Souterrain, Lisnagree, Co. Kerry
Co. Kerry |
Settlement Sites
On the flat coastal plain that skirts Tralee Bay, roughly 275 metres from the shore, there is almost nothing left to see.
A barely discernible raised area in the ground is all that remains of a ringfort, the roughly circular enclosure of earthen banks that served as a farmstead and defended homestead for an early medieval Irish family. The fort was levelled within living memory, yet beneath or beside it, documented before the destruction, was the entrance to a souterrain, a stone-lined underground passage or chamber typically used for cold storage and, in times of danger, as a refuge.
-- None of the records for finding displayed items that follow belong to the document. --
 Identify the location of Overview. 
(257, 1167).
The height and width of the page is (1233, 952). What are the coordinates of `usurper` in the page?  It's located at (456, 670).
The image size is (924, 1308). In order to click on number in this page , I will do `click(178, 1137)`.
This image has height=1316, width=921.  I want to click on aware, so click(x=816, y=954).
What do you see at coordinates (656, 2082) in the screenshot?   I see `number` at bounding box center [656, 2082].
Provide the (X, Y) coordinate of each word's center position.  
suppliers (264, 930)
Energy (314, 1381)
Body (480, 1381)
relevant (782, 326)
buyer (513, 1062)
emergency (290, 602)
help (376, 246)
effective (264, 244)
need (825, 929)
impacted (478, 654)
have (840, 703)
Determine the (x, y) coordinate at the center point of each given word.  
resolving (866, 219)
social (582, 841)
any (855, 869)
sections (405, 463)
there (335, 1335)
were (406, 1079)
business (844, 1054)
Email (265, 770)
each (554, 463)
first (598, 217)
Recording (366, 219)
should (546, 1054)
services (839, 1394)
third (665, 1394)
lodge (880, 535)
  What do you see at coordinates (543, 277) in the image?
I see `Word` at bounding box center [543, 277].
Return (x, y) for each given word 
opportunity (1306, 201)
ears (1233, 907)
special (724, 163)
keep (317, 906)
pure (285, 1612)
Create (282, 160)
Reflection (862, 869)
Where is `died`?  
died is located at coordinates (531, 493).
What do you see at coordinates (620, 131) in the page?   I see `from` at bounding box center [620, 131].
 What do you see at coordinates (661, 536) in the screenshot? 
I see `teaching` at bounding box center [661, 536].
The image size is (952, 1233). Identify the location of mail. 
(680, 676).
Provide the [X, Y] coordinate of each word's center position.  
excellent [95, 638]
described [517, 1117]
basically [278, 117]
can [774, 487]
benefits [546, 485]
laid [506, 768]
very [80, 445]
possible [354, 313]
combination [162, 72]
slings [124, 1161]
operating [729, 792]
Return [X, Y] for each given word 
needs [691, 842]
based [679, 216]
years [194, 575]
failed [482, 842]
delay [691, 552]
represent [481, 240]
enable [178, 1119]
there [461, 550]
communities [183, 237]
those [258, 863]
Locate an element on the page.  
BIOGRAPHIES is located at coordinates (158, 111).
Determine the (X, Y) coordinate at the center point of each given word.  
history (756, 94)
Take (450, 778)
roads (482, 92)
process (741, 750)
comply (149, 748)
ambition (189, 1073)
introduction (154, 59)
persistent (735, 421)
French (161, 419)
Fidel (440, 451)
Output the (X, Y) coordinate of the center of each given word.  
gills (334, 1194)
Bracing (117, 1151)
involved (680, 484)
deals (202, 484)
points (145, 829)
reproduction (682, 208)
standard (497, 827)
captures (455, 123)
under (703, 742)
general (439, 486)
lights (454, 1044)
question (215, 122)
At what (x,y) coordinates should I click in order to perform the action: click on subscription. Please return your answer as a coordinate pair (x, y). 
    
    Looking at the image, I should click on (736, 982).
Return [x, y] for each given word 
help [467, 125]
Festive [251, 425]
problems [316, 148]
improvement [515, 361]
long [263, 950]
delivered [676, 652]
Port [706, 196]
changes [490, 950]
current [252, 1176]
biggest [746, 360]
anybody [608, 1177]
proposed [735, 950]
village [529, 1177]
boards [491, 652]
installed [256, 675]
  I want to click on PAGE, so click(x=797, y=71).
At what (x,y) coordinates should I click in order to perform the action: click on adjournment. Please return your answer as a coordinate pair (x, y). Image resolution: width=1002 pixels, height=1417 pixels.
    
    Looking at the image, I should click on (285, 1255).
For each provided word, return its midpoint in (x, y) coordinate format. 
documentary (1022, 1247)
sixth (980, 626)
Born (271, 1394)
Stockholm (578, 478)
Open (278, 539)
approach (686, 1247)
When members of the County Kerry Field Club visited in 1946, the ringfort was still substantially intact. At the centre of the enclosure they recorded an oblong foundation measuring 35 feet by 20 feet, roughly 10.6 metres by 6 metres, most likely the footprint of a substantial rectangular building. In the western sector of the fort they found a blocked-up opening leading into the souterrain. No further details of the underground structure were recorded at that point, leaving its extent and character a matter of inference. The site sits within the broader landscape surveyed by Judith Cuppage in her 1986 archaeological survey of the Corca Dhuibhne region of the Dingle Peninsula, a project that catalogued hundreds of monuments across that unusually dense archaeological terrain.